The Bureau of Labor Statistics has released its monthly estimate of the employment situation:

The unemployment rate fell from 10.0 to 9.7 percent in January, and nonfarm payroll employment was essentially unchanged (-20,000), the U.S. Bureau of Labor Statistics reported today. Employment fell in construction and in transportation and warehousing, while temporary help services and retail trade added jobs.

That sounds like good news. It would be even better if we were seeing job growth. We aren’t:

In January, the civilian labor force participation rate was little changed at 64.7 percent. The employment-population ratio rose from 58.2 to 58.4 percent.

and the number of discouraged workers continues to grow:

About 2.5 million persons were marginally attached to the labor force in January, an increase of 409,000 from a year earlier. (The data are not seasonally adjusted.) These individuals were not in the labor force, wanted and were available for work, and had looked for a job sometime in the prior 12 months. They were not counted as unemployed because they had not searched for work in the 4 weeks preceding the survey. (See table A-16.)

Among the marginally attached, there were 1.1 million discouraged workers in January, up from 734,000 a year earlier. (The data are not seasonally adjusted.) Discouraged workers are persons not currently looking for work because they believe no jobs are available for them. The remaining 1.5 million people marginally attached to the labor force had not searched for work in the 4 weeks preceding the survey for reasons such as school attendance or family responsibilities.

This is very bad news. It means that the decline in the unemployment rate, as in past months, is almost entirely because potential workers have become so discouraged they’ve stopped looking and, due to the way the unemployment rate is calculated, no longer count.

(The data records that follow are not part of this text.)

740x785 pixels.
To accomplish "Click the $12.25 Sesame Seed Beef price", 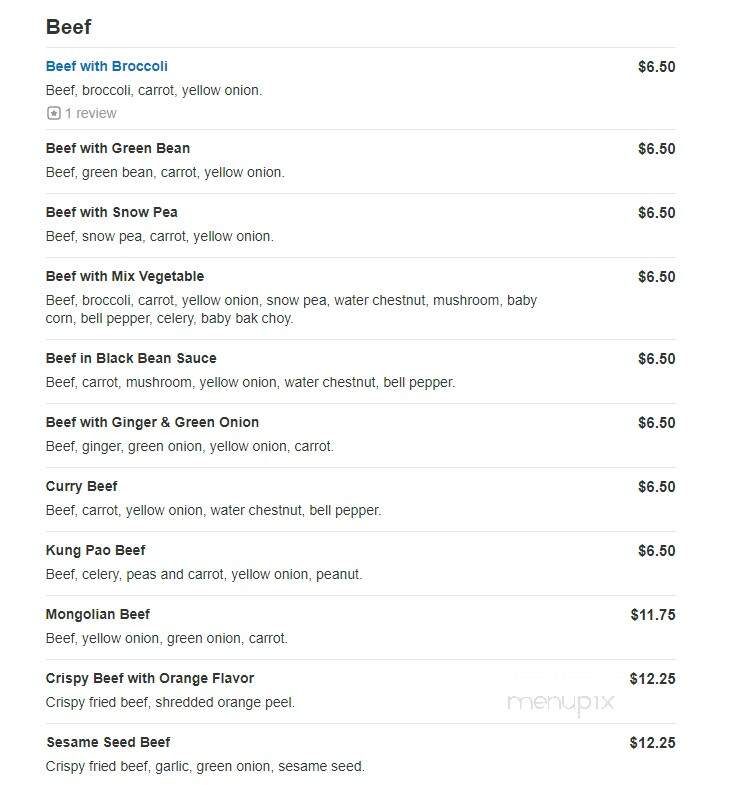I will pyautogui.click(x=652, y=743).
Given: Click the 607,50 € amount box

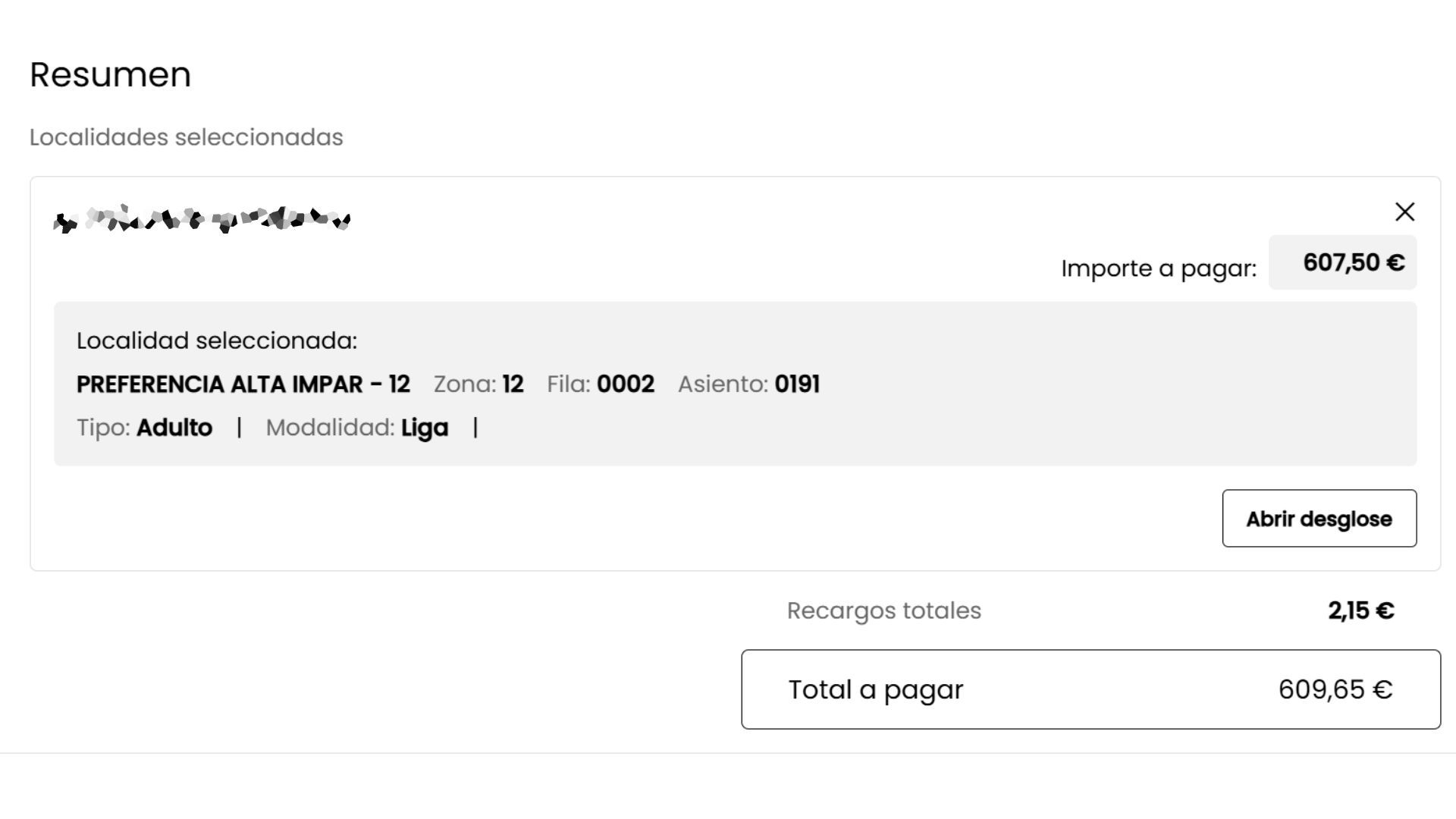Looking at the screenshot, I should tap(1342, 262).
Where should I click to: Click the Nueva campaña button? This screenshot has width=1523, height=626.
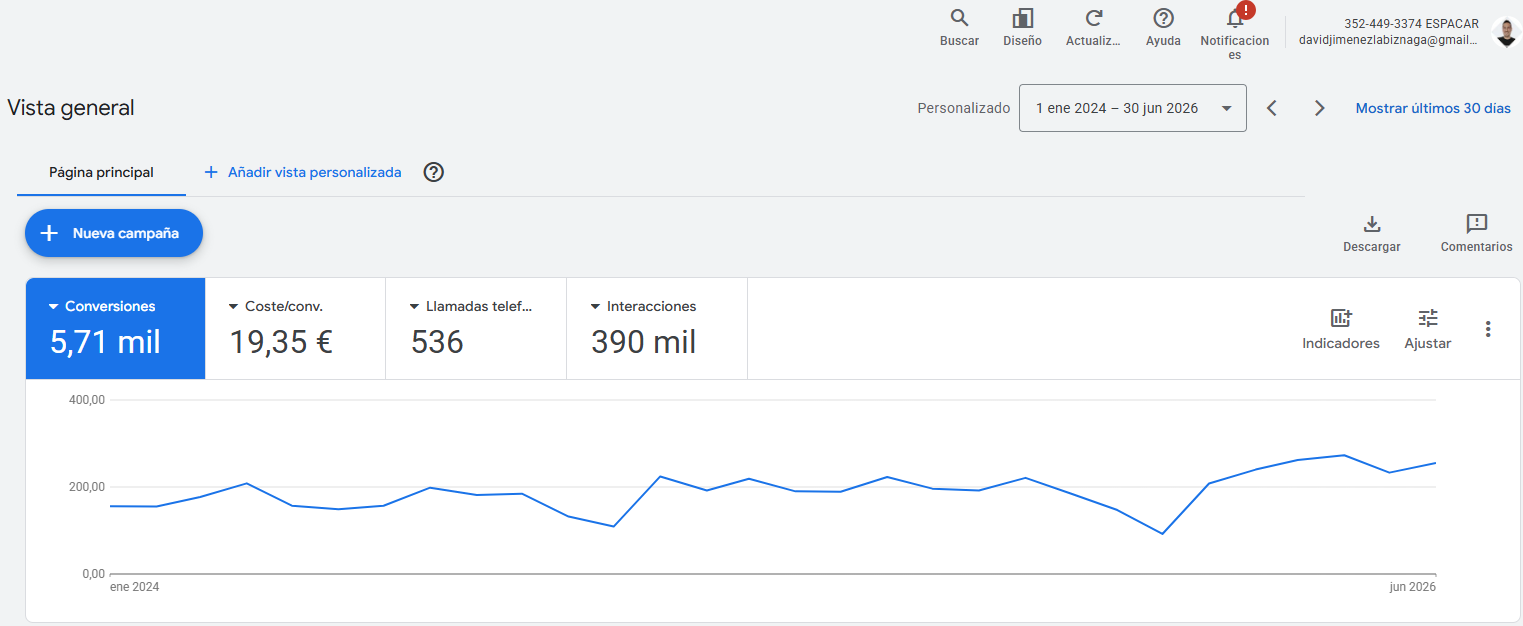click(114, 233)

However, in real human terms and in terms of economic well-being they count very much indeed and, if this pattern continues, I expect we’ll see anxiety increasing rather than diminishing.

Update

I think I may have misread the results. This table shows a sharp decrease in U-6. If that’s the case it’s very good news indeed.

Update 2

Curiouser and curiouser. The non-seasonally-adjusted figure shows a sharp increase in U-6. I guess it depends on how much confidence you have in the fudging. And it looks like that’s the way the markets are taking it, too.

4 comments… add one
  • Jeff Link

    It’s because they have re-sized the labor force and re-calculated a lot of the data. This is the last refuge of a scoundrel – the rates drop because the denominator has dropped, not because the numerator has increased.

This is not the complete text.